米国発のOSSが多くを占める中、国内ベンダーも近年になって自ら開発したソフトをOSSとして公開するケースが相次いでいる。NTTグループは今年3月、Javaアプリケーション開発フレームワークのMacchinettaを公開。ウェブアプリ開発に最適なOSSを組み合わせるとともに、高い信頼性が要求される企業向けアプリケーション開発に必要なソフトウェア部品を同梱してある。
(左から)富士通の亀澤寛之シニアプロフェッショナルエンジニア、
佐藤博一マネージャー、野山孝太郎シニアマネージャー
NECグループは、自ら開発してきたソフトウェアのOSS化を進めている。昨年にはIoTサービスのオーケストレーションを目的とした「FogFlow(フォグフロー)」をOSSとして公開している。NECは、クラウド基盤の「OpenStack」の開発に長年にわたって寄与するなど、さまざまなOSSの活用、ならびに開発に寄与してきた実績がある。ただ、自ら開発したプロプライエタリ(私有)ソフトのOSS化は、海外大手に比べて小規模なものにとどまっていた。
NECソリューションイノベータの渡辺祥・プラットフォーム事業本部主席プロフェッショナルは、「OSSを使うだけでなく、OSSコミュニティーへの貢献、さらには開発したソフトをOSSとして公開するかどうかの意志決定プロセスの整備を推し進めていく」と、NEC発のプラットフォームを世界へ広めていく活動にも力を入れていく。

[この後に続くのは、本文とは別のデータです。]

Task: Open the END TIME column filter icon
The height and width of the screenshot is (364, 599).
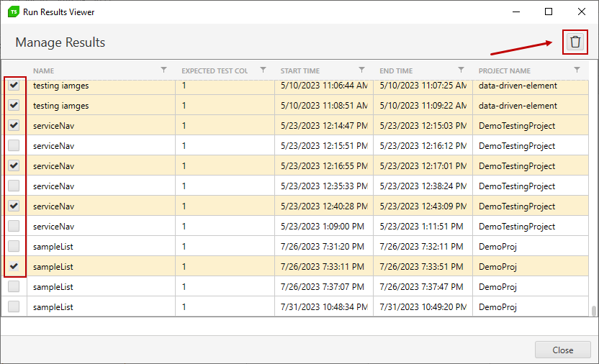Action: click(461, 70)
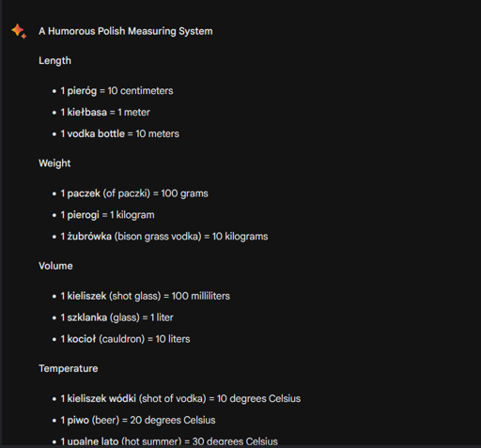Click the '1 szklanka (glass) = 1 liter' item

[116, 317]
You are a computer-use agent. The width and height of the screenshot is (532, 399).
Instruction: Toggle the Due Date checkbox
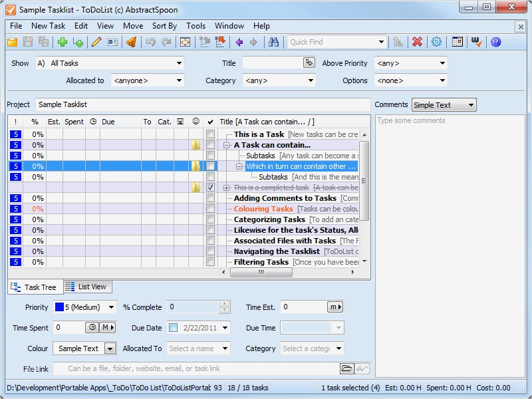(174, 328)
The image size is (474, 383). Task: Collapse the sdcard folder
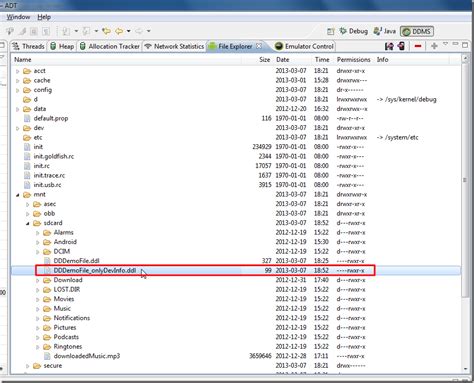click(28, 223)
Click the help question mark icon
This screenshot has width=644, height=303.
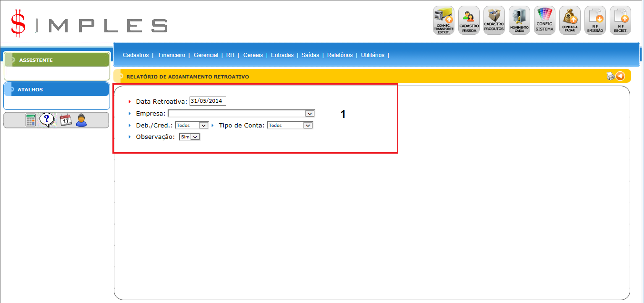tap(47, 120)
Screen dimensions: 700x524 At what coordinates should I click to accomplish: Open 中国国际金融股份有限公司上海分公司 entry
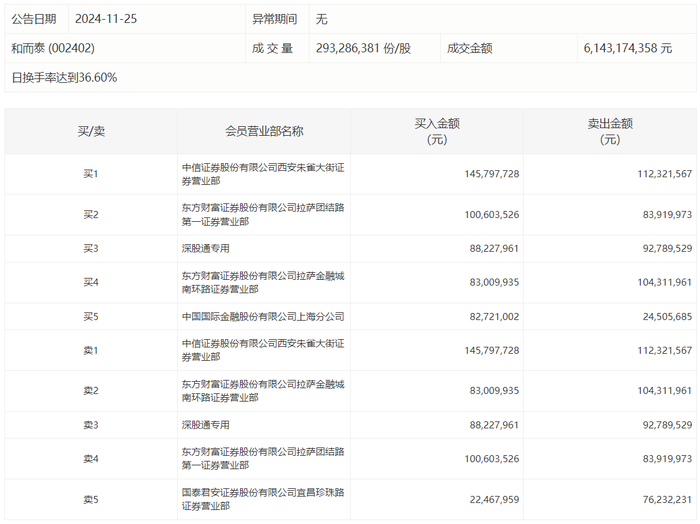point(263,316)
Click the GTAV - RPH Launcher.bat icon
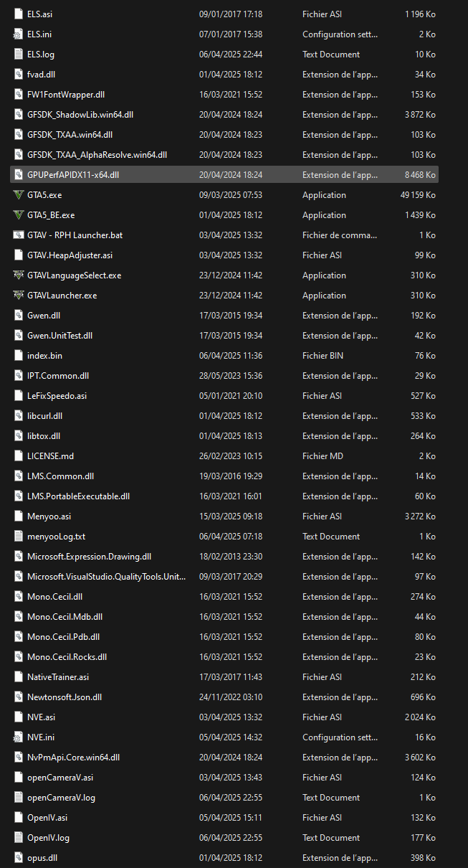This screenshot has width=468, height=868. point(19,235)
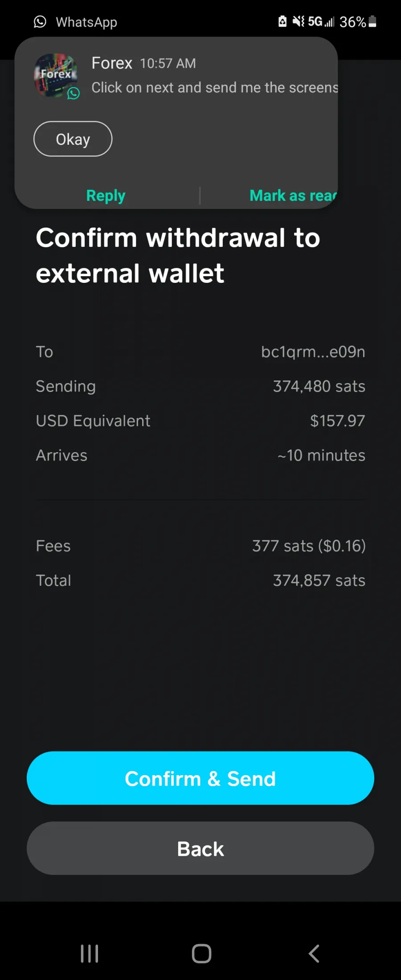Tap Reply on the WhatsApp notification
This screenshot has height=980, width=401.
click(x=106, y=196)

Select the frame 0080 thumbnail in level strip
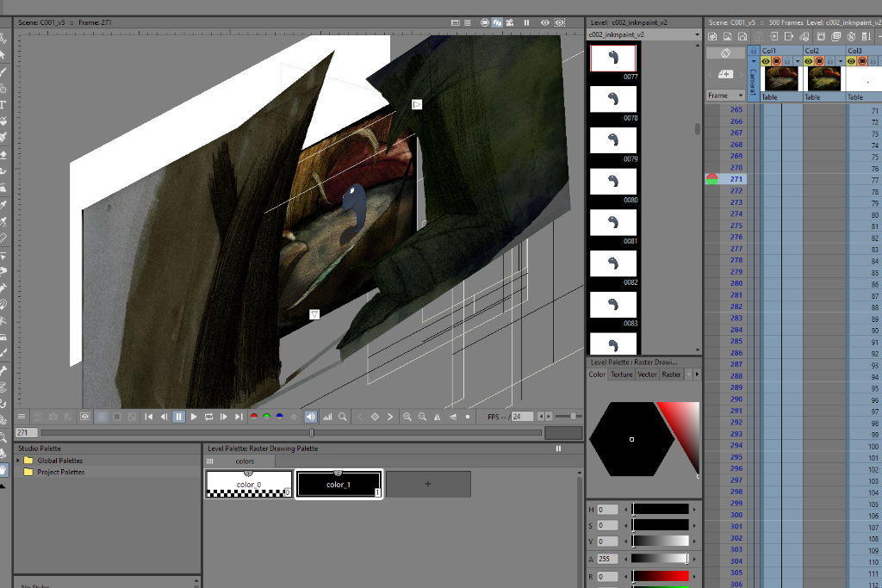(x=612, y=182)
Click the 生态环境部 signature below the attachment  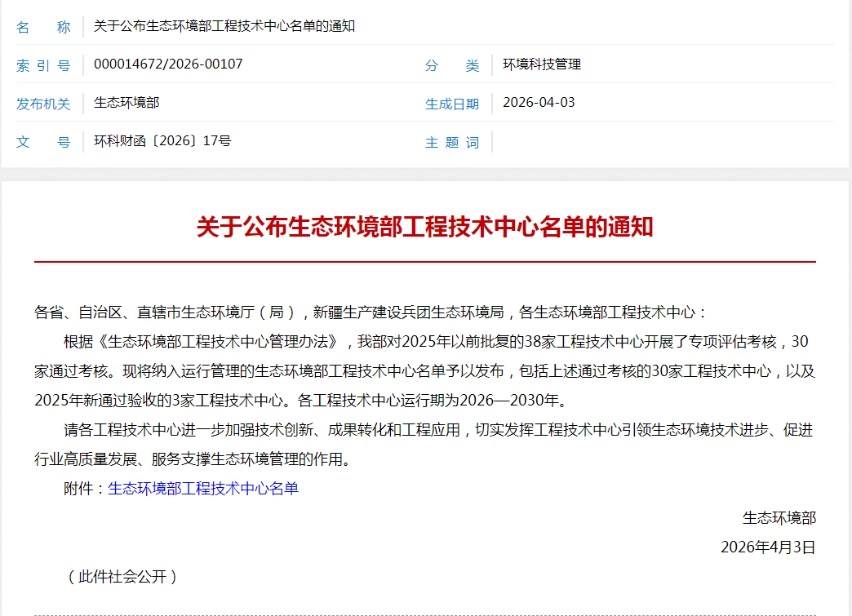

富士通は、個人情報を安全に保管するパーソナルデータ・ストア「Personium(ペルソニアム)」をOSSとして公開。同社の亀澤寛之・Linux開発統括部シニアプロフェッショナルエンジニアは、「ソフト開発の世界にもダイバーシティ(多様性)が大切」だとし、さまざまな企業や団体が参加して開発するスタイルを取り入れることで、より実態に即したソフトへと仕上がると話す。
NECソリューションイノベータの渡辺祥主席プロフェッショナル
例えば、Kubernetesのコミュニティーでは、高い信頼性が求められる企業ITに適用できるよう、「富士通としてさまざまな提案や企業IT向けの機能を補強する開発支援を行っている」(佐藤博一・デジタルウェア開発統括部第二開発部マネージャー)と言う。
シリコンバレーの技術革新の影響を色濃く受けるOSSコミュニティの中に、社会インフラを長く担ってきた富士通が入ることで多様性の幅が広がり、「先端技術と信頼性のバランスが改善する」(野山孝太郎・ソフトウェア開発技術統括部OSS技術センターシニアマネージャー)。
その逆も然りで、前述のPersoniumをOSS化することで、富士通とは違う技術や文化を持った技術者がコミュニティーに参加。多様性を背景とした一層の発展が期待できるとともに、パーソナルデータ・ストア市場における存在感の拡大にもつながる可能性が高まる。OSSの利用や開発に寄与するだけでなく、自社のソフトを戦略的にOSSとして公開していくことでビジネスの幅を広げる動きも活発化している。